▶ _PROBLEM DESCRIPTION_: Every entry in the listing below has to be given again exactly.

▶ _INFORMATION SHOWN_:
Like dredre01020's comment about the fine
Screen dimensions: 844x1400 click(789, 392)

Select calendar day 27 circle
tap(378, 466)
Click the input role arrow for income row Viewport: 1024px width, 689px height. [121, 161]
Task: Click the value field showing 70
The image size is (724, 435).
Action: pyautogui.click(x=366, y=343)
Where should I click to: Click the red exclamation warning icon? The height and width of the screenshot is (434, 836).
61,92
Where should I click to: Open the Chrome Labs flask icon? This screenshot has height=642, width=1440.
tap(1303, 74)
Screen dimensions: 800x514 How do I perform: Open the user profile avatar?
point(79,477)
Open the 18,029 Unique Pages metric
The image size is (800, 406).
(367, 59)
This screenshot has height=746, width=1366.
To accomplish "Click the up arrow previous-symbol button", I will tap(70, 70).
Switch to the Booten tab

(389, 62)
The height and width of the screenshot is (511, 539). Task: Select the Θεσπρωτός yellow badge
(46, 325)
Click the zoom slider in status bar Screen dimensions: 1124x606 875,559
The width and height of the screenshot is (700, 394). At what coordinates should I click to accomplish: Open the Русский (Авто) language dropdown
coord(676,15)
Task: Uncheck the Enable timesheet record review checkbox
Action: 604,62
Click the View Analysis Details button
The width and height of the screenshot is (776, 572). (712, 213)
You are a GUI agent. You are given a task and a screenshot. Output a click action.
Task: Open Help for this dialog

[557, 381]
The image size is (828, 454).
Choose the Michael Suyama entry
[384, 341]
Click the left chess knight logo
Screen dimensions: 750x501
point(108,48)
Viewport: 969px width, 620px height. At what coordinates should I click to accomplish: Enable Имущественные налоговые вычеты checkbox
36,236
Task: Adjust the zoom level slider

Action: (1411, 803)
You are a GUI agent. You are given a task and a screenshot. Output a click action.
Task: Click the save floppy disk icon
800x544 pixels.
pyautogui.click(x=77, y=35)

▶ _OUTPUT BELOW_:
Like dredre01020's comment about the fine
Screen dimensions: 844x1400 click(789, 392)

Select calendar day 27 circle
tap(378, 466)
Click the input role arrow for income row Viewport: 1024px width, 689px height. [121, 161]
Task: Click the value field showing 70
The image size is (724, 435).
Action: pyautogui.click(x=366, y=343)
Where should I click to: Click the red exclamation warning icon? The height and width of the screenshot is (434, 836).
61,92
Where should I click to: Open the Chrome Labs flask icon? This screenshot has height=642, width=1440.
tap(1303, 74)
Screen dimensions: 800x514 How do I perform: Open the user profile avatar?
point(79,477)
Open the 18,029 Unique Pages metric
The image size is (800, 406).
(367, 59)
This screenshot has height=746, width=1366.
To accomplish "Click the up arrow previous-symbol button", I will tap(70, 70).
Switch to the Booten tab

(389, 62)
The height and width of the screenshot is (511, 539). Task: Select the Θεσπρωτός yellow badge
(46, 325)
Click the zoom slider in status bar Screen dimensions: 1124x606 875,559
The width and height of the screenshot is (700, 394). At what coordinates should I click to accomplish: Open the Русский (Авто) language dropdown
coord(676,15)
Task: Uncheck the Enable timesheet record review checkbox
Action: 604,62
Click the View Analysis Details button
The width and height of the screenshot is (776, 572). (712, 213)
You are a GUI agent. You are given a task and a screenshot. Output a click action.
Task: Open Help for this dialog

[557, 381]
The image size is (828, 454).
Choose the Michael Suyama entry
[384, 341]
Click the left chess knight logo
Screen dimensions: 750x501
point(108,48)
Viewport: 969px width, 620px height. At what coordinates should I click to accomplish: Enable Имущественные налоговые вычеты checkbox
36,236
Task: Adjust the zoom level slider

Action: (1411, 803)
You are a GUI agent. You are given a task and a screenshot. Output a click action.
Task: Click the save floppy disk icon
800x544 pixels.
pyautogui.click(x=77, y=35)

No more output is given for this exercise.